Cancer of the throat – oropharyngeal cancer – very often starts off as a sore throat that goes on and on, or a lump in the throat and coughing up blood. It was usually caused by smoking or alcohol, but HPV, the virus behind cervical cancer, is now thought to be at the root of 70% cases.
Treatment has to be radical and can be harrowing, but Mayo Clinic researchers appear to have an answer in a newer, gentler approach.
The standard treatment involves surgery, chemotherapy and X-ray therapy. But the pioneering regime means patients may be able to have less radiation therapy without an increasing risk of the cancer spreading.
“We found that decreasing the amount of radiation therapy after a minimally invasive robotic surgery improved the quality of life of patients with HPV-related oropharyngeal cancer while delivering excellent cure rates,” says Dr Eric Moore, a Mayo Clinic otolaryngologist.
“In essence, we found exactly the right amount of treatment to deliver without over-treating these patients.”

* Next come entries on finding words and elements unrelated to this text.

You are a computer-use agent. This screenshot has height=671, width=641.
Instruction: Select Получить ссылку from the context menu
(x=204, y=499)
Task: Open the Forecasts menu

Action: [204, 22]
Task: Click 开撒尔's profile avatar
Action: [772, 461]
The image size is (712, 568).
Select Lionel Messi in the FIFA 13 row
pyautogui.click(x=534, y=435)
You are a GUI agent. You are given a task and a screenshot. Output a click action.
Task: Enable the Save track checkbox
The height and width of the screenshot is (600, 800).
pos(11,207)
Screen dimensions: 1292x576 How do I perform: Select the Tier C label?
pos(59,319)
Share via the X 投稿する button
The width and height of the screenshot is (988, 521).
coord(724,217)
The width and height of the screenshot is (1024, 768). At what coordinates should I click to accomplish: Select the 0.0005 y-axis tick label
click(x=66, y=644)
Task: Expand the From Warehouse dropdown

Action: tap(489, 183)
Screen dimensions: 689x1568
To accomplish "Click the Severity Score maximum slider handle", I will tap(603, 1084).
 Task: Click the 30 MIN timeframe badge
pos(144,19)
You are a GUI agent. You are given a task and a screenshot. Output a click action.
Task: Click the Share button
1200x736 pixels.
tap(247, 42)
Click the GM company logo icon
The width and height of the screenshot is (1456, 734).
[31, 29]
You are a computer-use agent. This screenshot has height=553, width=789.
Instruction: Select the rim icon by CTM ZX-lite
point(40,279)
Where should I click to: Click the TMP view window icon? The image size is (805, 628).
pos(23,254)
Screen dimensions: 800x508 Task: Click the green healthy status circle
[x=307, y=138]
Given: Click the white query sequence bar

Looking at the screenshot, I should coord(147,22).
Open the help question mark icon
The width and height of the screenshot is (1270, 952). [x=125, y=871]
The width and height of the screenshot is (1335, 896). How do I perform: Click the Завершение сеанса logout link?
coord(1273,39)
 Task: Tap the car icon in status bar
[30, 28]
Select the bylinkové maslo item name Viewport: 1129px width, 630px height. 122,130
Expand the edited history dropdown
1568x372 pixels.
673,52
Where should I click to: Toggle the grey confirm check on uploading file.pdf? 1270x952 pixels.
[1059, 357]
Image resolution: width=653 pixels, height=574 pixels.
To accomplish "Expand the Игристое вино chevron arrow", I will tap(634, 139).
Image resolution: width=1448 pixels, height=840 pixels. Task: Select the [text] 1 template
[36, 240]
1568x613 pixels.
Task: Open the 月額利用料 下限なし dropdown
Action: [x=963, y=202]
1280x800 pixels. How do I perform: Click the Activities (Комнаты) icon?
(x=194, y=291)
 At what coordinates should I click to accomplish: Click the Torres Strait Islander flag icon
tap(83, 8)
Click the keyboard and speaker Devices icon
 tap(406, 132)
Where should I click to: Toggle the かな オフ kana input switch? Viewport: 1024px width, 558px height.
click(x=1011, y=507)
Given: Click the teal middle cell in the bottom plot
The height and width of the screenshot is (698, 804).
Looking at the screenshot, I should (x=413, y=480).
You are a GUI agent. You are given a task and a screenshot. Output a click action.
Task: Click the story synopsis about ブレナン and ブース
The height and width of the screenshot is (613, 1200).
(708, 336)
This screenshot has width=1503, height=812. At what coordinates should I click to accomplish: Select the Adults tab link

In the study, Dr Moore and his colleagues looked at 79 patients with HPV-related tonsil and tongue cancer who were treated at the Mayo Clinic with surgery and two weeks of radiation therapy. They compared them to a group of 115 patients with the same cancer treated with surgery, then the standard six weeks of radiation therapy.
Dr Moore and his colleagues found no decrease in survival, or cancer recurrence, in the patients who received only two weeks of radiation therapy compared to the group that received six weeks. He says that by decreasing the amount of radiation therapy after minimally invasive robotic surgery, physicians were able to improve the quality of life of patients and achieve excellent cure rates.
Dr Moore says the Mayo Clinic now offers dose de-escalation radiation therapy to appropriately selected patients with HPV-related cancers of the tonsils and tongue.
“This approach shortens the treatment time for by several weeks and reduces side effects without sacrificing effectiveness,” he adds.
For patients having the usual treatment for throat cancer Dr Moore’s approach is a welcome advance. It significantly reduces the impact of the usual severe regime patients have to follow to overcome their cancer and prevent spread. Moreover, it lessens the side effects.
Because the oropharynx helps with breathing, eating and talking, patients need help adjusting to the side effects of the cancer and its treatment from a team of specialists.